Sigmund Freud, the Jew, wrote tomes about this. Ancient Hebrews, centuries before Freud, wove this same taboo into their salvation story:
Now the sons of Noah who went out of the ark were Shem, Ham and Japheth. And Ham was the father of Canaan. And Noah began to be a farmer, and he planted a vineyard. Then he drank of the wine and was drunk, and became uncovered in his tent. And Ham, the father of Canaan, saw the nakedness of his father, and told his two brothers outside. But Shem and Japheth took a garment, laid it on both their shoulders, and went backward and covered the nakedness of their father. Their faces were turned away, and they did not see their father's nakedness. So Noah awoke from his wine, and knew what his younger son had done to him. Then he said: "Cursed be Canaan; A servant of servants He shall be to his brethren. Genesis 9:18.
J.S., you're embarrassed because these television advertisements uncover you in front of your/the children. The youngsters "see your nakedness," as it were. The trick is not to let your embarrassment curse the children, the way Noah cursed Ham's boy Canaan.
See, Ham didn't do anything wrong. If you don't want your kids to see you naked, then make sure you're wearing pants before you get drunk and pass out in your tent! Otherwise, it's your problem.
You get my point.

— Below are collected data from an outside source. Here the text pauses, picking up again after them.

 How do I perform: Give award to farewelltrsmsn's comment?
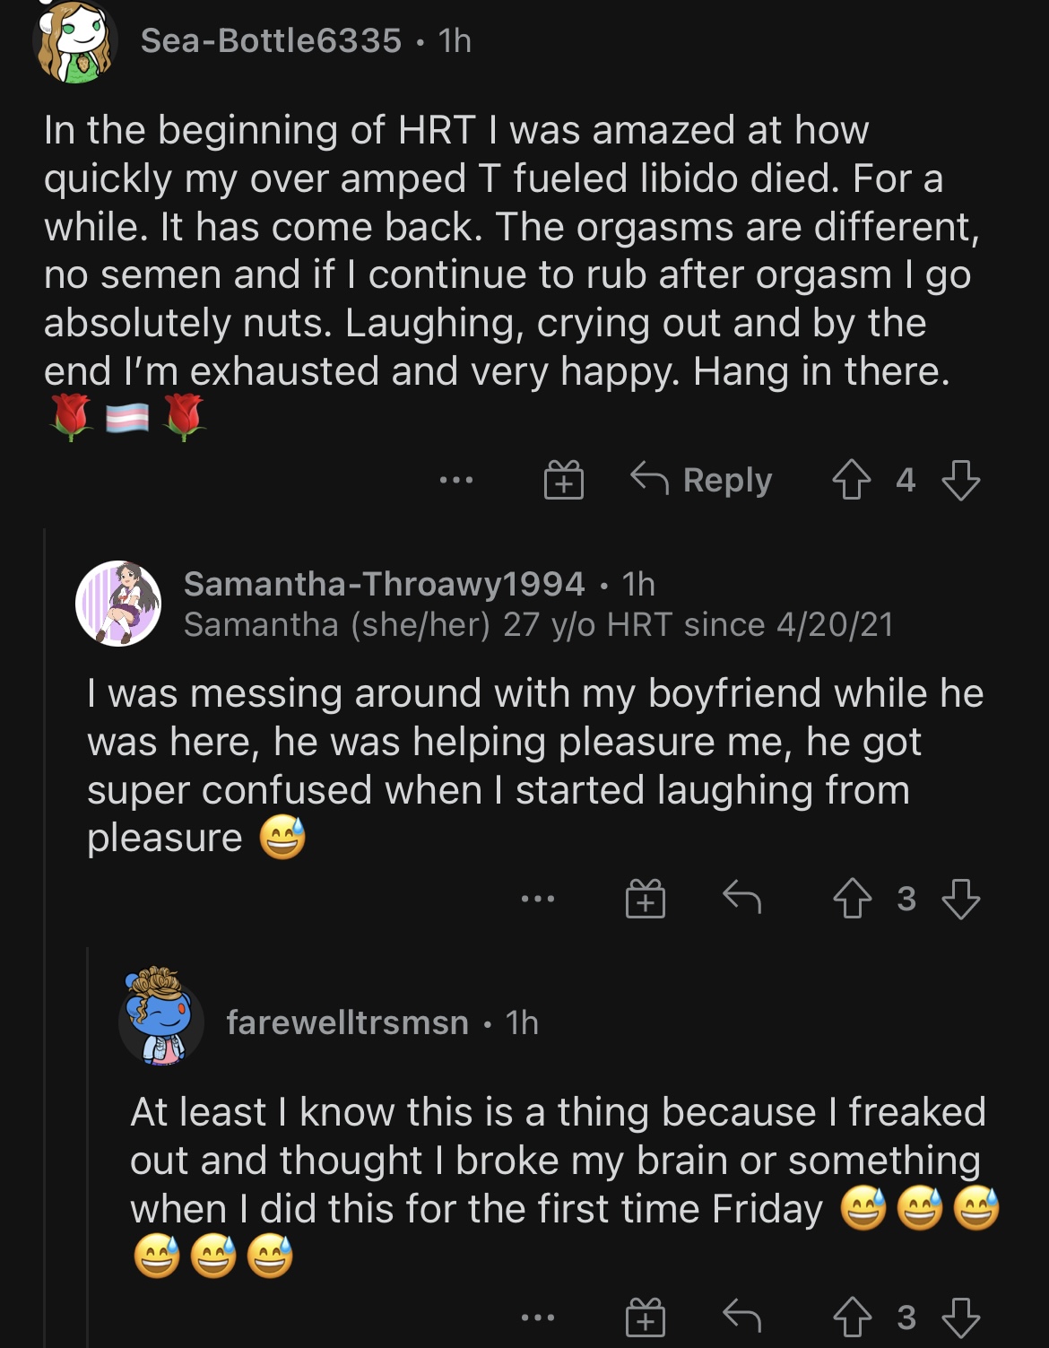click(x=646, y=1318)
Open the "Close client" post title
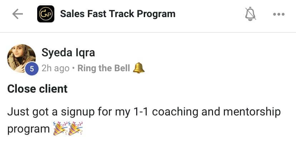Viewport: 296px width, 145px height. (38, 89)
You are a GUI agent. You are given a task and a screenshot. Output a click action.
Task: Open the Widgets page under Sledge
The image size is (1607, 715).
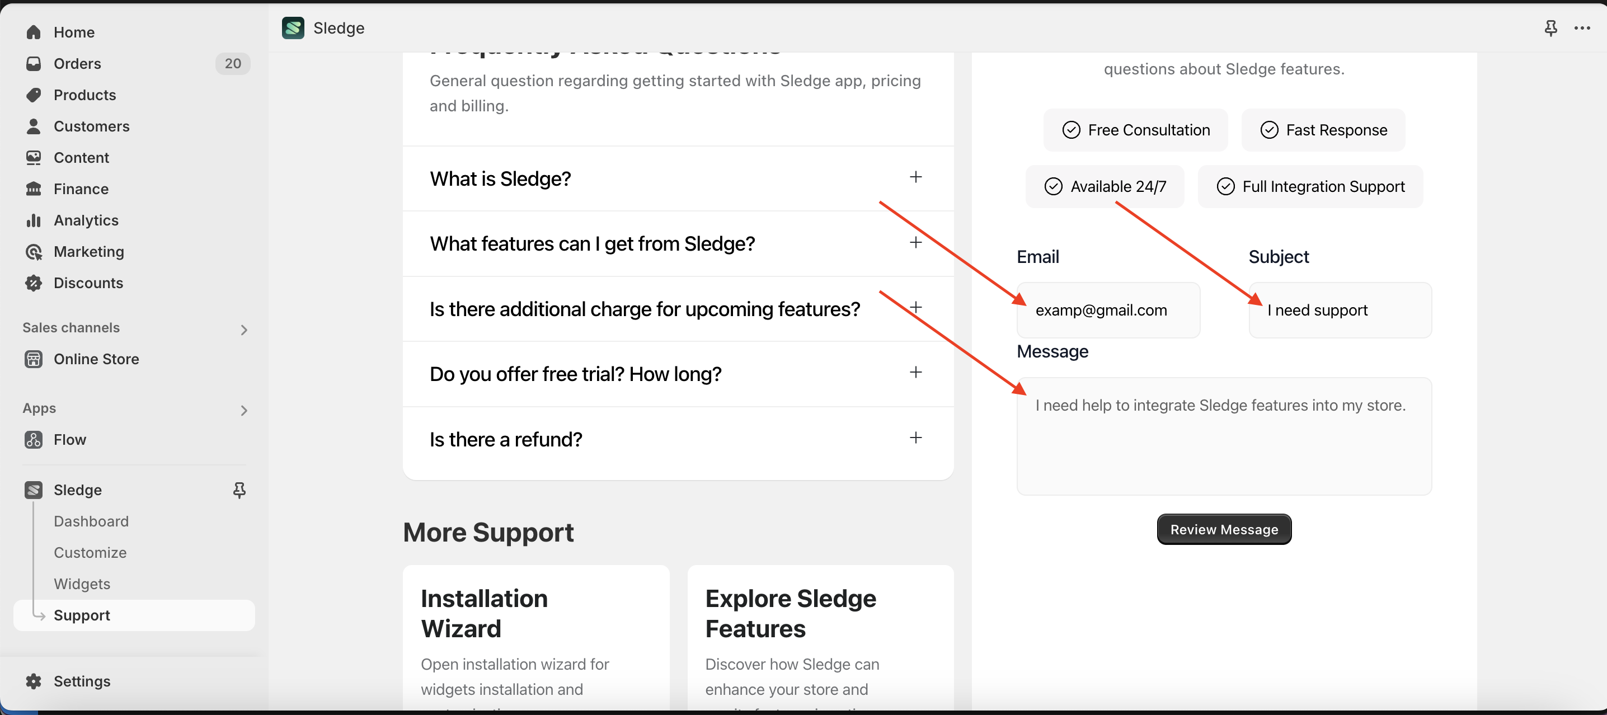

It's normal to be made uneasy by the "nakedness" of sex. What's important is that we adults take ownership of our own unease. Otherwise we'll "curse" our kids with it. In one way or another, we'll conscript them to bear our shame.
The gross examples of that are the stories of moms and dads whipping the tar out of kids caught "playing doctor." Or, worse, shaming and scolding your youngster for having the audacity to find your Playboy stash.
But, the curse can happen more subtly, too. Rigid, anxious silence, for example. Mocking, ridiculing or shaming legitimate questions.
Advice? In "mixed company," I'd fake it. I'd get really interested in my plate of chips, veggies and ranch dressing. I'd feign to be normalizing things, or not to notice. If I was particularly uncomfortable, I'd pretend to need to use the bathroom, or to refill my drink. Whatever it took to leave the room and not make anyone anxious about my anxiety.
If it was just me and my kids (assuming the youngest was 13 or so), I'd dispel my anxiety through satire. I'd make a joke, mostly for my own benefit. Mostly to make fun of myself. "The tampon designed by female gynecologists ...." You mean, as opposed to the ones designed by male veterinarians?
It's the Johnny Carson intervention. That guy was never funnier than when he was embarrassed and painfully self-conscious. His wisecracks made that overt, which never failed to put the audience at ease.